Il n’est pas aisé de cerner le compositeur suédois, tant sa biographie est une biographie du presque, du pseudo, du pas tout à fait : presque connu, pseudo dodécaphonique, pas tout à fait drôle. J’essaye d’y voir plus clair, notamment grâce à la traduction générée par l’assistant Google depuis la page wikipedia en suédois du compositeur. Je me rends compte que tout se déplace alors à la lisière de l’absurde. J’apprends donc « qu’il y avait aussi beaucoup de sérieux dans son être et il était loin de tout bohème ; peu de compositeurs ont été plus productifs », mais aussi que « plus célèbre et apprécié, il est probablement devenu compositeur automobile ». Soit. Je me décide donc à m’affranchir de cette contrainte. Et puis, après tout, si je veux parler de Chicken Run et de musique électroacoustique, je peux bien tenter une biographie fantasmée. En 1919, dans la petite ville industrielle de Västervik, un éphémère mouvement ouvrier conseilliste fait trembler les patrons d’usines, et c’est dans cette sympathique confusion proto-révolutionnaire que naît Sven-Eric Johanson (Eric avec un C même si la pochette y met un K, on ne sait pas trop pourquoi). À la fin des années 1940, le jeune compositeur se tourne vers les très sérieuses avant-gardes représentées par le groupe du Lundi. Il mène alors de front, en compagnie d’un autre Sven-Eric, Sven-Eric Bäck (une des figures de la musique électroacoustique), le combat contre les musiques réactionnaires, néoromantiques et traditionalistes qui dominent alors le paysage musical suédois. Sven-Eric devient alors un compositeur relativement reconnu de musique dodécaphonique.
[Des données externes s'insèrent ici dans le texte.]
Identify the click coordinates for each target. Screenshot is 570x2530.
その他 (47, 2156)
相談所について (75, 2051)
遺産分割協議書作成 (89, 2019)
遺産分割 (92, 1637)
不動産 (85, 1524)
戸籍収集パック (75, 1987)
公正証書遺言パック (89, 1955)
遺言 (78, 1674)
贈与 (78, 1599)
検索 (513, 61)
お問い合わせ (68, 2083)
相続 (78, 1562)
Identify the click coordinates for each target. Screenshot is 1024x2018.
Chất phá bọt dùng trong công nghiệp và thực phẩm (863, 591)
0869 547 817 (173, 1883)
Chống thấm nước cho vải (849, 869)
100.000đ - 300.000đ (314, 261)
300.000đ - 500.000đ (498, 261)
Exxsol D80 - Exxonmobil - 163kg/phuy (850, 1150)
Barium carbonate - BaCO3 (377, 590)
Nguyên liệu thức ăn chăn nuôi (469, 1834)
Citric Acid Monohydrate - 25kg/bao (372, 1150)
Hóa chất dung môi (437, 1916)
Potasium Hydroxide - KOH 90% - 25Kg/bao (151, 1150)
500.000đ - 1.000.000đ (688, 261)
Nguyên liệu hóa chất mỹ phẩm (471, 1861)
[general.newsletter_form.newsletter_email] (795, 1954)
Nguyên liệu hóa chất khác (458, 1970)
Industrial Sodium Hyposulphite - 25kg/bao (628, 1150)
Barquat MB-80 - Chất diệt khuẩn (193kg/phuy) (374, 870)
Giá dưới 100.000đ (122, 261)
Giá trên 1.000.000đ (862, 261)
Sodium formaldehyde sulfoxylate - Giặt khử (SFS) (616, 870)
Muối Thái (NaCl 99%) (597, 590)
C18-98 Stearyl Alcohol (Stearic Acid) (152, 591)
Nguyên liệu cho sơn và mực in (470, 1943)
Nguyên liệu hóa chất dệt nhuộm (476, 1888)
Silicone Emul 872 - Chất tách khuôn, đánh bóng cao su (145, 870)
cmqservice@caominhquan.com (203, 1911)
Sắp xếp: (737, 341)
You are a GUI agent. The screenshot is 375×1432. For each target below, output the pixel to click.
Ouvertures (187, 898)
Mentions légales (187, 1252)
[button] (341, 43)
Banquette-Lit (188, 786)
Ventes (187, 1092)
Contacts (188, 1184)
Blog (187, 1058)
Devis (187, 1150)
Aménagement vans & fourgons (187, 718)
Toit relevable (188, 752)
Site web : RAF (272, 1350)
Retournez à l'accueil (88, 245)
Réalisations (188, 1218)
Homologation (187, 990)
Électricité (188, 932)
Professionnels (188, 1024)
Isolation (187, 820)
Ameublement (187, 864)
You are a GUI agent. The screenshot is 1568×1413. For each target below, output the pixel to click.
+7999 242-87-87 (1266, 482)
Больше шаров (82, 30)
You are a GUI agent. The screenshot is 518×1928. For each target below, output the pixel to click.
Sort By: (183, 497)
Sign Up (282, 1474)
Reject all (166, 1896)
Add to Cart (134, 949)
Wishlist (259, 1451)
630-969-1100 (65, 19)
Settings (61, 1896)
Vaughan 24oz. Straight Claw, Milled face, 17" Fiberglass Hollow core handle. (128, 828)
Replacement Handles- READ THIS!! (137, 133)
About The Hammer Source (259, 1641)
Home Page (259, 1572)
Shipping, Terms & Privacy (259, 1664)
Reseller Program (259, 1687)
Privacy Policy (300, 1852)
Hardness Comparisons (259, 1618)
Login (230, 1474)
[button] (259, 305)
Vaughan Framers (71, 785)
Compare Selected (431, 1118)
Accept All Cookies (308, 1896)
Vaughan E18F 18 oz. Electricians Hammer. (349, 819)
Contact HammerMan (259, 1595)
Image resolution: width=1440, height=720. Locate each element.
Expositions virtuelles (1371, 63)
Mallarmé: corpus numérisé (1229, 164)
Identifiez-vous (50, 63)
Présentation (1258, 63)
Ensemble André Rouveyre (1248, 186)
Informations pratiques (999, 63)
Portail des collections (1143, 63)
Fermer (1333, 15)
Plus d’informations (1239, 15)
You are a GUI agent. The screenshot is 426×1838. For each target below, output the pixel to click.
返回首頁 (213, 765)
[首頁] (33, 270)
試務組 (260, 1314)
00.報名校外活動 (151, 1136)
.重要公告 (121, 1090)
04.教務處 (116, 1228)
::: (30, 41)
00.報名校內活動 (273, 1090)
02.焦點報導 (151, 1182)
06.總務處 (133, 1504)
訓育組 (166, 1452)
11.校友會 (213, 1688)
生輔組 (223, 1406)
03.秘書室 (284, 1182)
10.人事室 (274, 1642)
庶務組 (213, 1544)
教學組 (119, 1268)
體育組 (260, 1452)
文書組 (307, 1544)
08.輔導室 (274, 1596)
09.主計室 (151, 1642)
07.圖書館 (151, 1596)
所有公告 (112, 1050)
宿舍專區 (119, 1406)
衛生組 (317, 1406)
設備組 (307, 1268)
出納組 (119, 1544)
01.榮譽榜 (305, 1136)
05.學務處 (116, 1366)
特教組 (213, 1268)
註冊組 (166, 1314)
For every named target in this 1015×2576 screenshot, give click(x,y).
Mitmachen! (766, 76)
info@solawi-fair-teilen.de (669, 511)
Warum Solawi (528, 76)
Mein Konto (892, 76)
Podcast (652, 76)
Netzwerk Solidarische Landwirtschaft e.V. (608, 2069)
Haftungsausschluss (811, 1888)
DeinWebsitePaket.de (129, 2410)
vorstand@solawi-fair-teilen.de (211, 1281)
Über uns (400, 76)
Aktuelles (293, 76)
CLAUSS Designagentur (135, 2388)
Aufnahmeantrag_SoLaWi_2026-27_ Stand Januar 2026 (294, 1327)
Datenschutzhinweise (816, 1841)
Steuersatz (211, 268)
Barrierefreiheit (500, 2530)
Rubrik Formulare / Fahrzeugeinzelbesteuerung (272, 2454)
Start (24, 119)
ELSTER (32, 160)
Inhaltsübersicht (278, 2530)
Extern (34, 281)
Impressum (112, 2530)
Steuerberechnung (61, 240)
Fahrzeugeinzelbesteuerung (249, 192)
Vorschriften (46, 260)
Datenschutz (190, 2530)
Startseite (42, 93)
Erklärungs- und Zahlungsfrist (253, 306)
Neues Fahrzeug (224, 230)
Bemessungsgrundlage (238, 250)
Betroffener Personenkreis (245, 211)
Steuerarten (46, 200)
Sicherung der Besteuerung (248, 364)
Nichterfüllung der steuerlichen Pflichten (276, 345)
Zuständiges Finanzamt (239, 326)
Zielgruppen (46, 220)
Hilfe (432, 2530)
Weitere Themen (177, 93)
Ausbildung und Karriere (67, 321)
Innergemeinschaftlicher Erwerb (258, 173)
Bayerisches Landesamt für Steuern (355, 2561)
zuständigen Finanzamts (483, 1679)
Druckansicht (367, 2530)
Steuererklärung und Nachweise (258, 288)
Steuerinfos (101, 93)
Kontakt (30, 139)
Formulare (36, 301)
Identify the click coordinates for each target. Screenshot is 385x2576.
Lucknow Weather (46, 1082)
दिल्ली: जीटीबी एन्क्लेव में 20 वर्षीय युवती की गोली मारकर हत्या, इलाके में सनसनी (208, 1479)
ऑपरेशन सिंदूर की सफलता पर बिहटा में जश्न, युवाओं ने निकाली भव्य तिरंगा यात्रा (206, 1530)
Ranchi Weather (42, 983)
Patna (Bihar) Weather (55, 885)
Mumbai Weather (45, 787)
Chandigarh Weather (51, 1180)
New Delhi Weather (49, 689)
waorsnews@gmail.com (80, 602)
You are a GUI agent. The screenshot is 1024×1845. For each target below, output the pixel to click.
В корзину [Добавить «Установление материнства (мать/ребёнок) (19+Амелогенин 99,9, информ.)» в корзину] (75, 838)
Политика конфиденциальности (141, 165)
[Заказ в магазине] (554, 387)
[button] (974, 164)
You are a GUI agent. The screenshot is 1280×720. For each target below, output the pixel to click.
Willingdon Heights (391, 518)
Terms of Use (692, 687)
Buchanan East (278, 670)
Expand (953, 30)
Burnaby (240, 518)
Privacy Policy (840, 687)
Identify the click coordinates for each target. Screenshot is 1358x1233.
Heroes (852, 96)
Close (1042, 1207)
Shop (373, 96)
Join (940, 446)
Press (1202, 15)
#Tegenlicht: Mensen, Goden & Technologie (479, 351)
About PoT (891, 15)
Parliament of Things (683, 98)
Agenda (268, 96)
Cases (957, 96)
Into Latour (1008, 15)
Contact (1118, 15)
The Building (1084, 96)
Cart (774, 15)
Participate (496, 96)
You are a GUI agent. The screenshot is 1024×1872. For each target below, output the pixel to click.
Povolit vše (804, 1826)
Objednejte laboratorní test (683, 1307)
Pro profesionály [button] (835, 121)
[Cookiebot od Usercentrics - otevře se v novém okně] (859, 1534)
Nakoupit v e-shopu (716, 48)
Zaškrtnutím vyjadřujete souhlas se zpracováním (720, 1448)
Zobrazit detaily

Bien au chaud dans les fauteuils moelleux de l’univers académique, tout bascule en 1985, quand, à 65 ans, il découvre par hasard l’œuvre de Salvador Dali. Sa fille, que j’aimerais appeler Axelina, est alors étudiante au sein de l’Académie Royale des Arts de Suède, et c’est elle qui laisse traîner négligemment une monographie bon marché du peintre catalan sur la table basse de l’appartement familial. La rencontre avec l’irrévérence et le goût de la pose calculée du premier marquis de Pulbol va tout faire basculer. Et voici donc notre très académique compositeur abandonnant les théories d’Adorno sur la modernité musicale, le style viennois et les orchestres étudiants, pour tenter de devenir le Herbie Hancock dada de la musique électroacoustique – ou bien l’oncle un peu lourdingue qui parle du cabaret Voltaire à chaque fin de repas parce qu’il fait des sculptures avec les peaux de mandarines. Voici donc venu le temps de Rotas Tenet pour Sven-Eric, le temps des rires et des risques.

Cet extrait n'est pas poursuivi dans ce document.